Title. In other words, to make the system redirect workload to the NPU -first- and then to the CPU when it reaches 100% usage? Like both NPU and CPU were a single, huge CPU instead of being separated?
Thanks in advance.
I’m not sure, but I’m wondering why you would want to do that. My memory on the details is vague, but iirc, NPU’s perform worse when not doing LLM stuff. So you’d effectively bottleneck your system at the NPU before utilizing the correct tool, if my understanding is correct.
isn’t the npu more like a specialized GPU than a specialized CPU? so it would suck at not parallel tasks.
Yeah, that’s my understanding. It just isn’t good at generalized processing, because that’s not what it was designed for. The CPU, on the other hand, was designed to be a jack of all trades.
Well, then – how about making the NPU process zram workloads (only)? I’d even ask “how about making it behave like a GPU instead of a NPU” but eh, I don’t think it’d top or even have a similar performance than… any GPU available in the market?
Because apparently everyone and their mother wants to stick a NPU on every PC, and I’m not planning on using AI ever, so… why not give it another purpose instead of letting it collect dust?

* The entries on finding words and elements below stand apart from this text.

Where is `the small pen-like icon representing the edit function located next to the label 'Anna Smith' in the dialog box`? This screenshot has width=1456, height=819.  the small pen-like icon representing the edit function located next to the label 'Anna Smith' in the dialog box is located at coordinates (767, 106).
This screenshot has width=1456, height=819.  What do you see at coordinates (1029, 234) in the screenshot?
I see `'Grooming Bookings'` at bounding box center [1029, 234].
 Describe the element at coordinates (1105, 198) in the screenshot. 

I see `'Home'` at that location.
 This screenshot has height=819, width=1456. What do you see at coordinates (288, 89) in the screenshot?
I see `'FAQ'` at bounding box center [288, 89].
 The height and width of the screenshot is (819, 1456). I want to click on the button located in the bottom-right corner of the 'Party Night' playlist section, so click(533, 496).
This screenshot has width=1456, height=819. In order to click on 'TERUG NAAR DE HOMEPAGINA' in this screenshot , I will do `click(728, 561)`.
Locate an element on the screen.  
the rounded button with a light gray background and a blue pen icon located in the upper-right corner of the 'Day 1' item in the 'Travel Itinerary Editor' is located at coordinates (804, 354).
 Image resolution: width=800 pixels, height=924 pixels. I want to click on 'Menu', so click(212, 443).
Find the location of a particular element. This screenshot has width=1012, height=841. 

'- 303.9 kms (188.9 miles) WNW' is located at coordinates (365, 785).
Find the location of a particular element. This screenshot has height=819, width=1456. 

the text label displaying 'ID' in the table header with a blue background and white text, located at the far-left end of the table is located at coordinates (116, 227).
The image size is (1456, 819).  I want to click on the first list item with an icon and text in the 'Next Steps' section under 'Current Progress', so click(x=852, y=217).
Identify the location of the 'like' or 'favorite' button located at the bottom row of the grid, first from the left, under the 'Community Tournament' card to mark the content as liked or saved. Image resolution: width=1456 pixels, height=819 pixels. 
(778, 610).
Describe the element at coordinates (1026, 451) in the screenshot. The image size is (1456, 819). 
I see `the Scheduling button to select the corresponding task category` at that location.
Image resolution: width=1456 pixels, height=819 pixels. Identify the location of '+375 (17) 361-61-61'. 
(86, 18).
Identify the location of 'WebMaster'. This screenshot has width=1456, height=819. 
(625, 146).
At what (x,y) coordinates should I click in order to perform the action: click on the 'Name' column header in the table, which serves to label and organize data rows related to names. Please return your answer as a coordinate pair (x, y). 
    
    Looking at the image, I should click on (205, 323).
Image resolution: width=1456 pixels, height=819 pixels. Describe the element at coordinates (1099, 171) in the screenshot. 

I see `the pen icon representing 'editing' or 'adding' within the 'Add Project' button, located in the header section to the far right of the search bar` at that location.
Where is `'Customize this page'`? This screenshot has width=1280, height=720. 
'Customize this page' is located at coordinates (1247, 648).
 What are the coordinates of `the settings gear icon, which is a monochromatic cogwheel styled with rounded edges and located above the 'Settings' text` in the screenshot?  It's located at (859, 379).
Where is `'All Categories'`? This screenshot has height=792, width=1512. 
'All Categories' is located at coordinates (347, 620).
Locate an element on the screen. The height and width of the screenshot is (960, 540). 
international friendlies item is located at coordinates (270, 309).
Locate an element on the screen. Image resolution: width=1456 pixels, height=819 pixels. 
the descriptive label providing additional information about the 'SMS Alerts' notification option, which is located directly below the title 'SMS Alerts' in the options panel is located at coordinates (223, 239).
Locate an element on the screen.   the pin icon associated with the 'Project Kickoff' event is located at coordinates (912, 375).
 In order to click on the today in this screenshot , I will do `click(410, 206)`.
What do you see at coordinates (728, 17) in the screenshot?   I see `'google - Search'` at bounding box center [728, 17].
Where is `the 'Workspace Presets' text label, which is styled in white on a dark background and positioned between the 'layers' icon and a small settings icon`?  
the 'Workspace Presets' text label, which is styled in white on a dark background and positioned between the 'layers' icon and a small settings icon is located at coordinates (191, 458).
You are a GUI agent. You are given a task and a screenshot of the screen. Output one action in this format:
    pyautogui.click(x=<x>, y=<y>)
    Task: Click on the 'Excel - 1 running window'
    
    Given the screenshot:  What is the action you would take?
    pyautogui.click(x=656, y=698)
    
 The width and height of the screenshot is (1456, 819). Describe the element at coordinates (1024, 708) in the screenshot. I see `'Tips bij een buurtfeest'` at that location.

-EDIT- Oh, how about making the NPU behave like a CPU but it (only) process “low-process-demanding” applications like video editors, window managers, etc? If anything, freeing up a few extra %'s might be a good idea for a few PCs.
To be clear, I’m not saying your idea is bad, just that I don’t see practical benefits to making use of it, other than “it’s there doing nothing.” That might just as easily be my lack of imagination.
I like the way you think, and perhaps there’s a use case there. I have to wonder how much of a performance bump you’d get by doing something like that; min/maxing doesn’t really interest me, so I’ll wait to see benchmarks of anyone who actually tries something like this.